PROBLEM TO SOLVE: In the listing, rename "screenshot" to "screen capture" in the lines from the one containing "The height and" through the end of the listing, inclusive. Reproduce only those lines, change nothing else, and leave the pictures out.

INFORMATION PROVIDED:

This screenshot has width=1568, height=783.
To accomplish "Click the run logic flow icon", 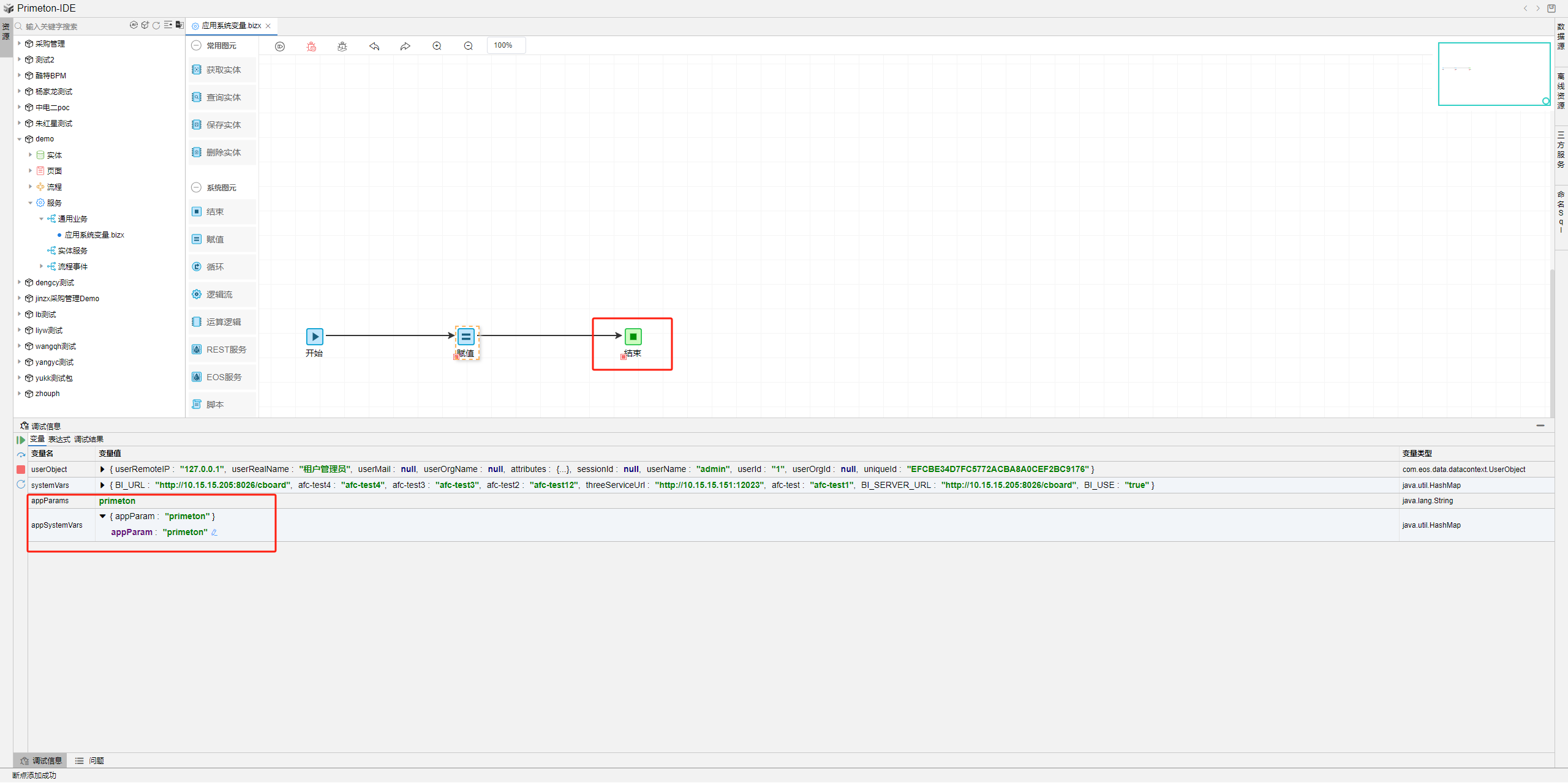I will pyautogui.click(x=280, y=47).
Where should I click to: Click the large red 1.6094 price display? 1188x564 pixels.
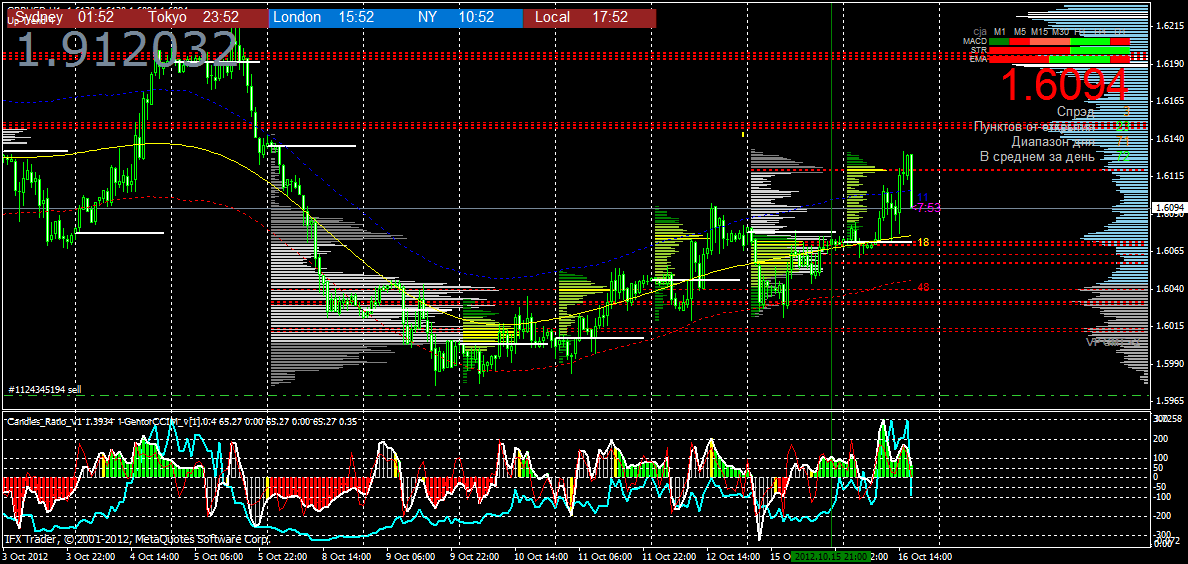pos(1064,85)
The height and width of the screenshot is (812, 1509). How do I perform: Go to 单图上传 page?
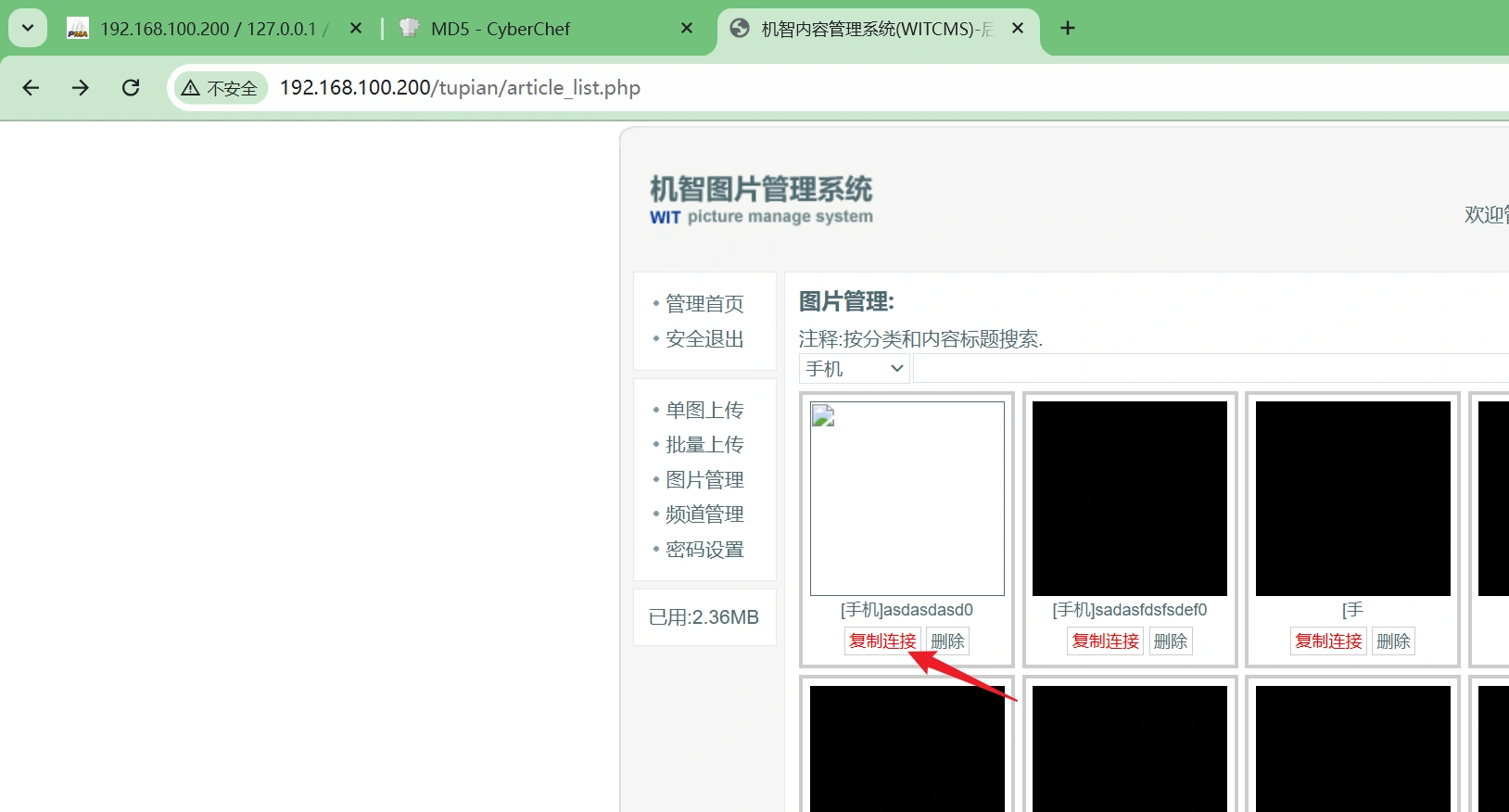704,411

FULL ANSWER:
The height and width of the screen capture is (812, 1509). How do I perform: Go to 单图上传 page?
704,411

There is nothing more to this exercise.